Il aura fallu la coopération de plusieurs services de police européens et américains pour réussir un tel coup de filet. Plus de quatre vingt dix membres du groupe à l’origine d’un virus terriblement efficace ont ainsi été mis sous les verrous. Baptisé GameOver Zeus, celui-ci se propage d’ordinateur en ordinateur par le biais de mails piégés selon la classique technique du phishing. Cela consiste à inciter le destinataire d’un mail à cliquer sur un lien frauduleux de façon à permettre au virus de pénétrer le terminal. Mais ce virus a un objectif financier puisqu’il cherche dans l’ordinateur toutes les informations de type bancaire, codes d’accès, … Tout ce qui va permettre d’accéder aux comptes et de les vider au profit des criminels. Le FBI estime que 100 millions de dollars auraient ainsi été volés.
Une fois la recherche effectuée, qu’elle ait aboutie ou non, le passage du virus transforme l’ordinateur en machine zombie, c’est-à-dire en un terminal qui servira aux pirates à lancer d’autres attaques à l’insu du propriétaire. Dans tous les cas, les cybercriminels sont gagnants. Et leur ingéniosité va encore plus loin. GameOver Zeus leur permettait d’implanter Cryptolocker. Cet autre virus très puissant bloque l’accès à l’ordinateur, impossible pour le propriétaire d’accéder à quoi que ce soit. Pour retrouver l’accès, il doit accepter de payer une rançon. Ce virus aurait infecté 200 000 ordinateurs et permis aux malfaiteurs d’engranger 27 millions de dollars en à peine deux mois ! Une affaire plutôt rentable.
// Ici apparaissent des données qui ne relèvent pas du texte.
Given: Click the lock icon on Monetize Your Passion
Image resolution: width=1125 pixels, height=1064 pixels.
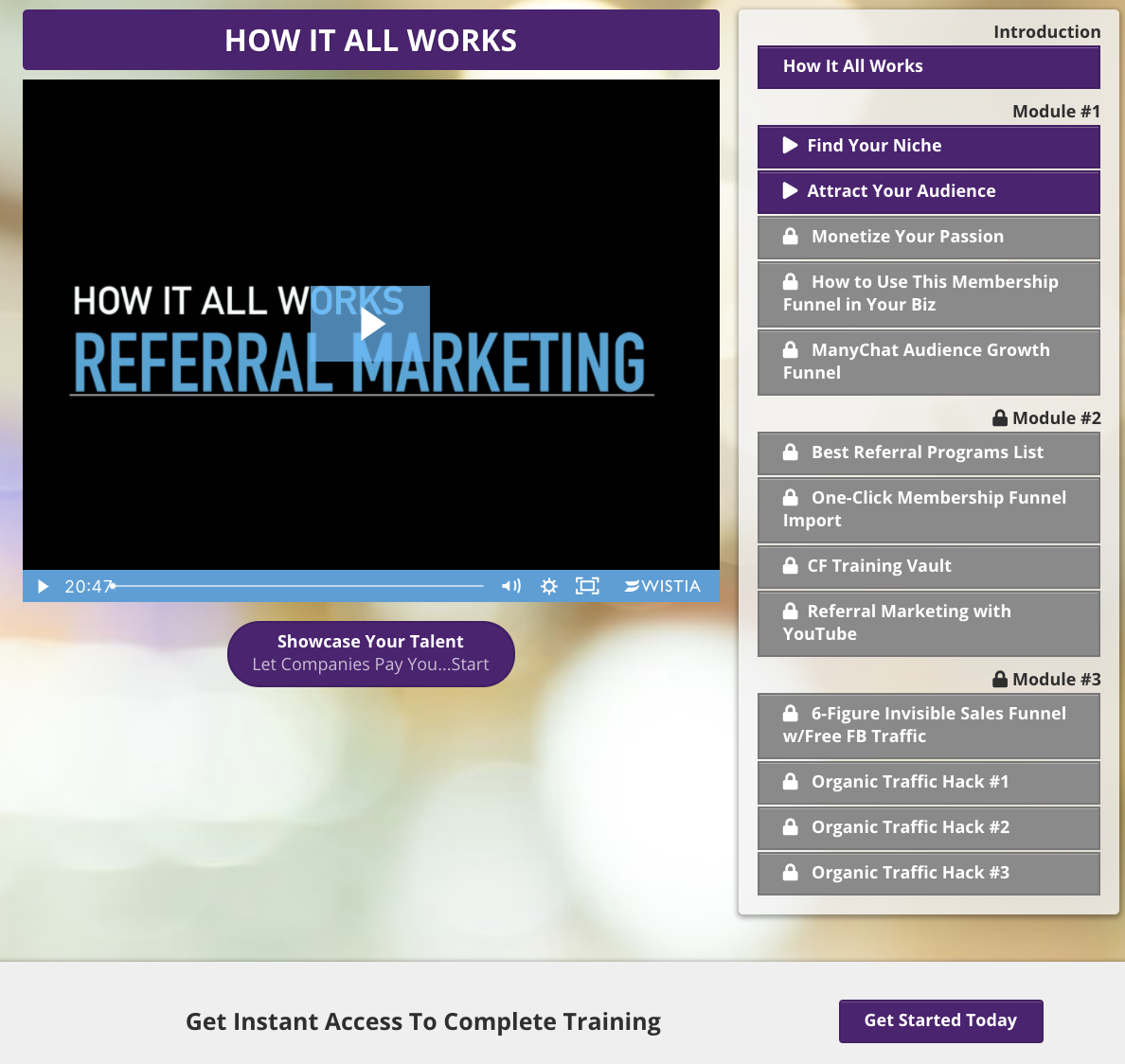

Mais l’arrestation de la majeur partie du gang ne signifie pas la mort de GameOver Zeus . Ce programme est difficile à détruire du fait de son architecture P2P et de son système de commande à distance. Malgré le travail conjoint du Centre européen de lutte contre la Cybercriminalité (EC3), de chercheurs de la Shadowserver Foundation, Abuse.ch, CrowdStrike et même Microsoft, GO Zeus est seulement en quarantaine. Les autorités ont réussi à récupérer le contrôle des ordinateurs infectés et à stopper la contamination, mais ils n’ont pas encore tué le virus. Pour l’éradiquer il faut que tous les utilisateurs dont la machine a été infectée lancent le logiciel mis à disposition par leur fournisseur d’accès à internet, puis qu’ils mettent à jour leur système d’exploitation.
D’après la police britannique, à l’origine de la prise de contrôle des machines, les utilisateurs disposent de deux semaines pour se protéger et effectuer les mises à jour nécessaires. Car le virus pourrait bientôt refaire son apparition. Le cerveau du groupe de cybercriminels a bien été identifié, mais il court toujours. Ce russe trentenaire, Evgeniy Mikhailovich Bogachev est désormais l’un des cybercriminels les plus recherchés.